Female domestic help helped tide over Covid-19 crisis

By Viet Anh   February 5, 2021 | 09:00 am GMT+7
Female domestic help helped tide over Covid-19 crisis
A house helper works in Hanoi, January 2020. Photo by VnExpress/Thanh Hue.
More than 350 women in the informal economy have received cash and training assistance worth $36,000 to overcome Covid-19 impacts.

The assistance, delivered by a project supported by New Zealand and humanitarian agency CARE in Vietnam, reached female workers in Ho Chi Minh City, Binh Duong, Hai Phong, and Da Nang, who are working with a technology company providing on-demand house cleaning services.

The assistance eased the recipients’ financial stress and strengthened their resilience during the pandemic, according to Thursday press release from the New Zealand Embassy.

New Zealand Chargé d’Affaires Joseph Mayhew said the initiative focused on migrant workers and their families, who are among the most economically vulnerable groups amid the Covid-19 crisis.

Over the last year, the pandemic and uncertain recovery prospects have aggravated the already precarious livelihoods of informal workers, and put their coping mechanisms to the test, the release said.

The cash assistance will help cover overdue rents, settle debt, attend to medical needs, pay for children’s tuition, among other immediate financial needs.

In addition, the initiative provides workers with knowledge and skills in financial management to support their financial decision-making in uncertain times, and financial well-being in the longer term.

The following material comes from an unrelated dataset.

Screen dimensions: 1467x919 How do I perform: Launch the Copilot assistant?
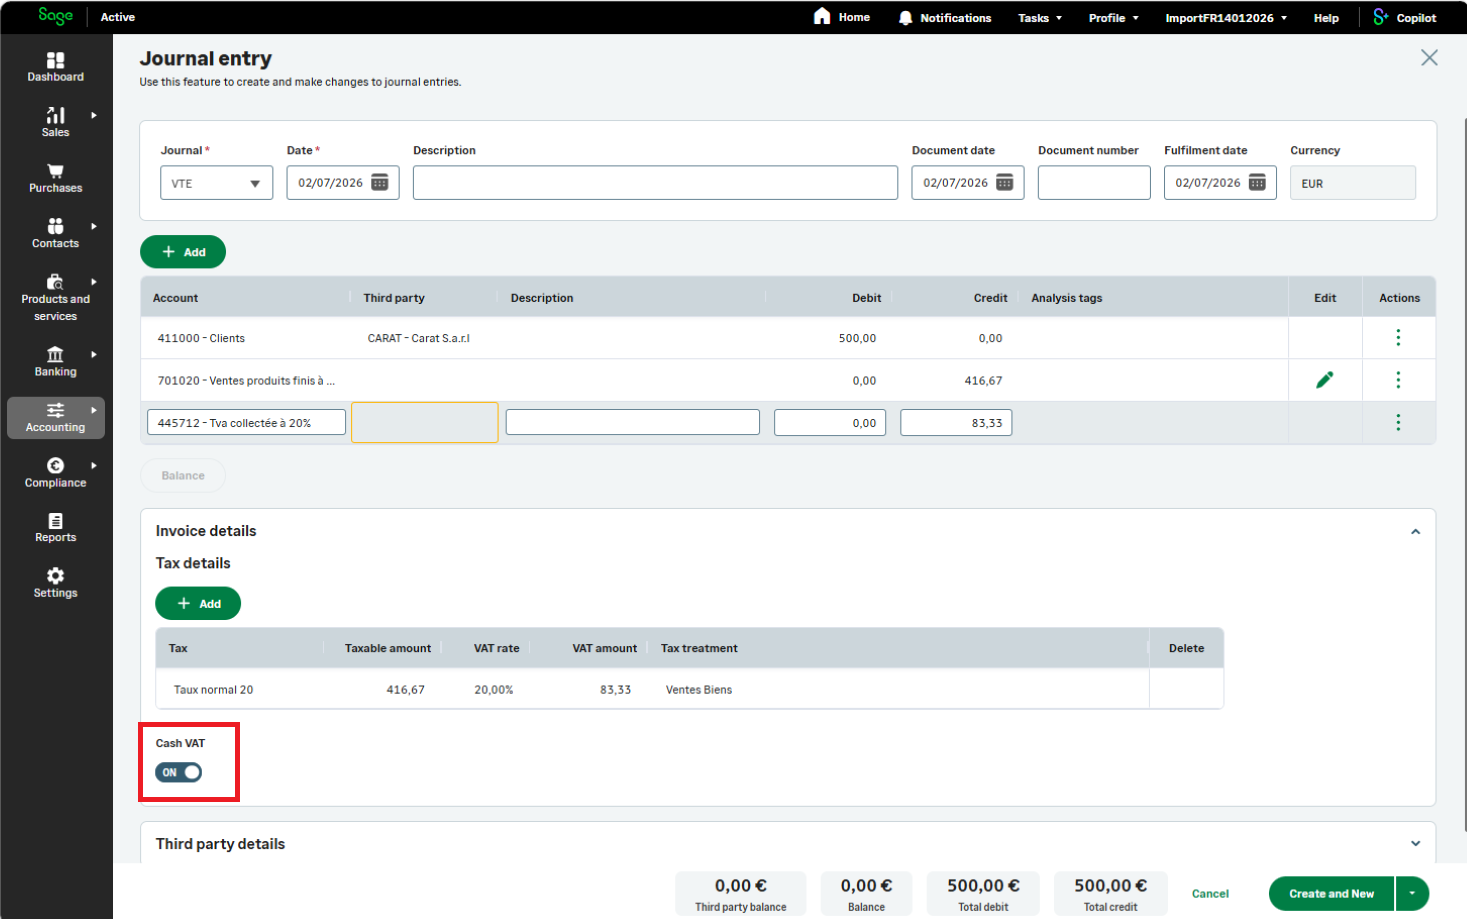tap(1404, 17)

According to a United Nations assessment of the socio-economic impacts of Covid-19 in Vietnam, female-headed households of informal sector workers, together with ethnic minority households, have showed the slowest rates of economic recovery.

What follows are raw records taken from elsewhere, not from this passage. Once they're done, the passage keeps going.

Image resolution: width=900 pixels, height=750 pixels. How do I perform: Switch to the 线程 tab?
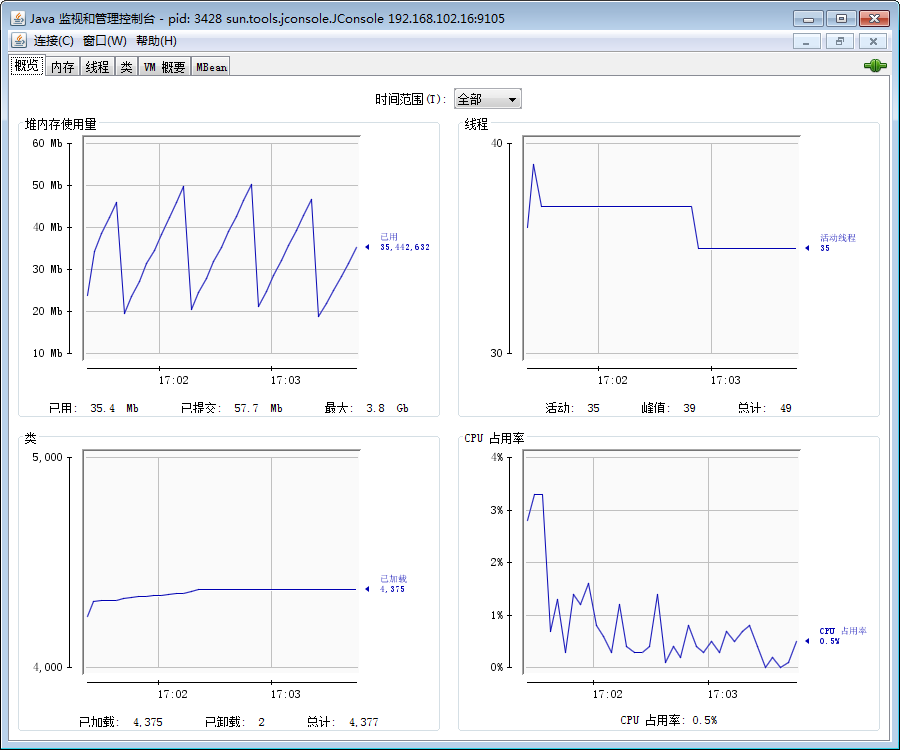pos(97,67)
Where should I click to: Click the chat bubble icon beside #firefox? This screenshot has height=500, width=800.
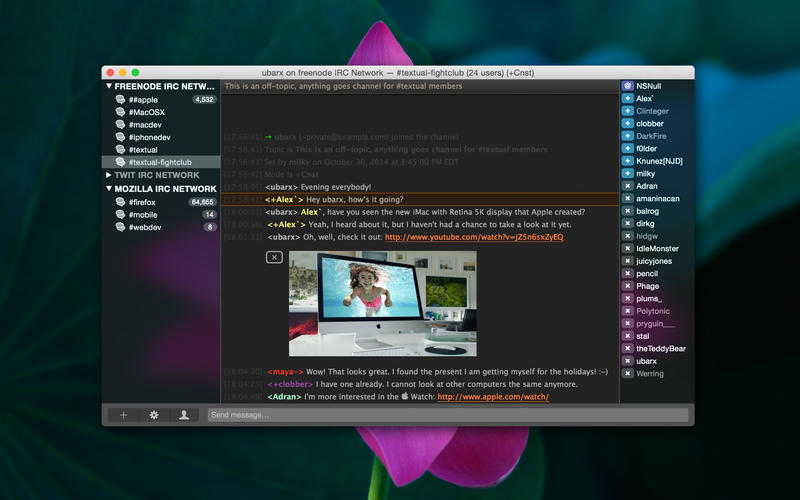coord(121,202)
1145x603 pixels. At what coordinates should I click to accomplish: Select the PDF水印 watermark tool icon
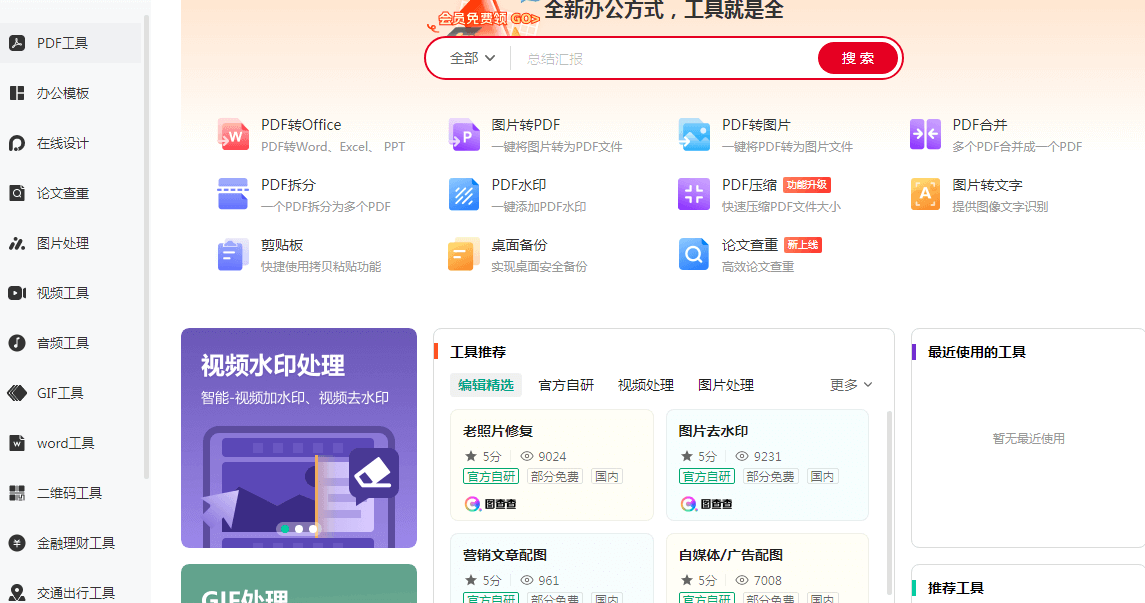pos(463,194)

The General Statistics Office of Vietnam’s (GSO) latest figures have also revealed that although the labour market is starting to recover, it has not reached the pre-pandemic levels and the number of those in informal employment increased in 2020 after years of continuous decline, reaching 20.9 million workers in the last quarter of 2020.

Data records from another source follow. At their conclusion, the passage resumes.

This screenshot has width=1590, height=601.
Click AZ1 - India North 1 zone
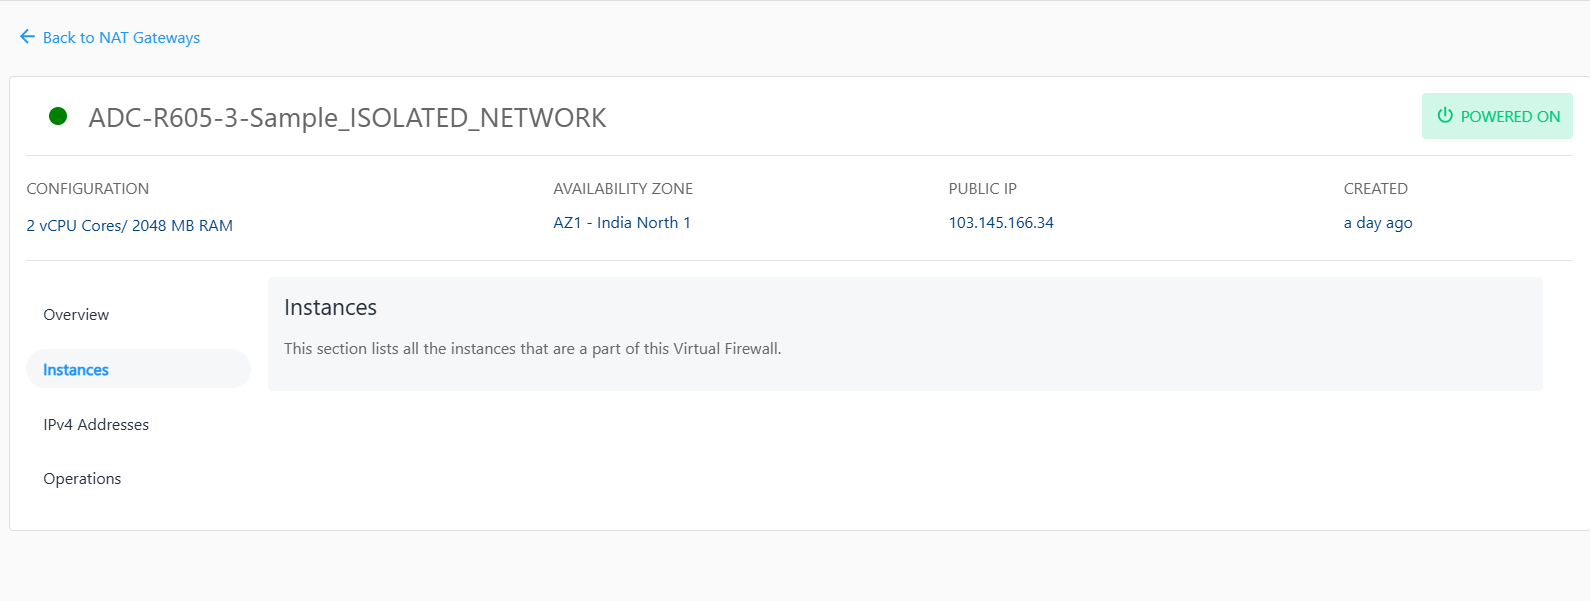[622, 223]
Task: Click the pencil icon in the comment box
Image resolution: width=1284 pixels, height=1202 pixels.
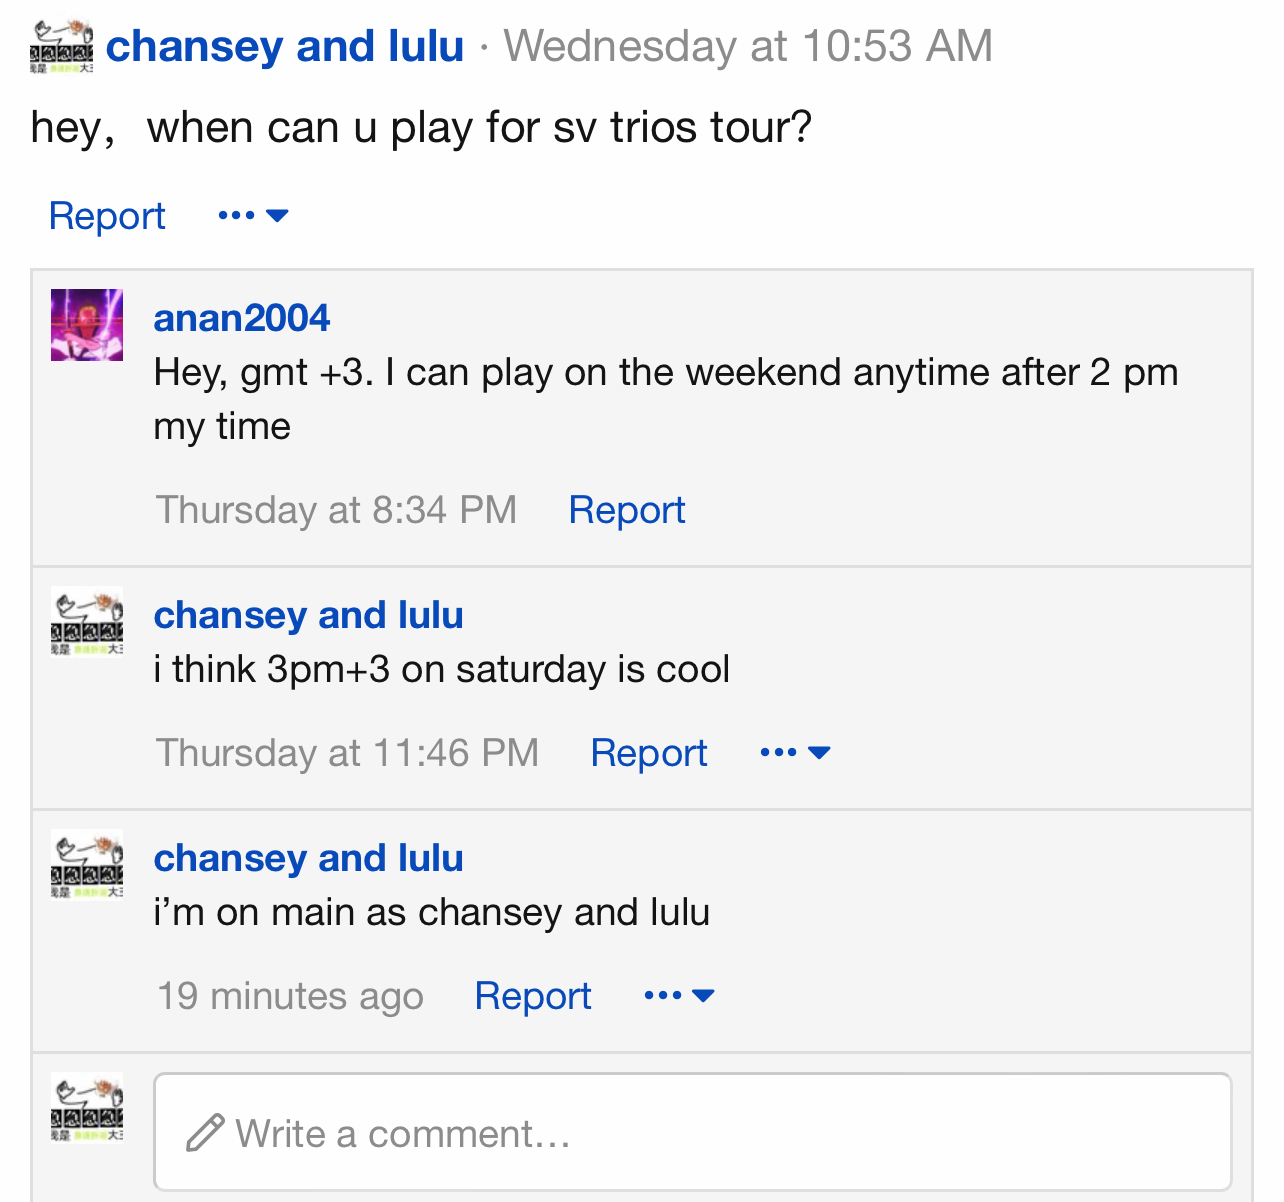Action: [205, 1133]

Le Kim Dung, Country Director, CARE International in Vietnam, said supporting female informal workers not only targets those among the hardest hit by the pandemic, but also those at the forefront of economic recovery.

On January 7, the GSO announced that the unprecedented impacts of the Covid-19 pandemic have forced 32.1 million Vietnamese workers aged 15 or above to either lose their jobs or have their working hours reduced in 2020.

As a result, the nation’s labor force shrank by 1.3 million workers to 53.4 million last year. Among the unemployed, 51.6 percent were women.

In 2020, Vietnam saw a 10-year record high unemployment rate of 2.48 percent, up 0.31 percentage points against the previous year.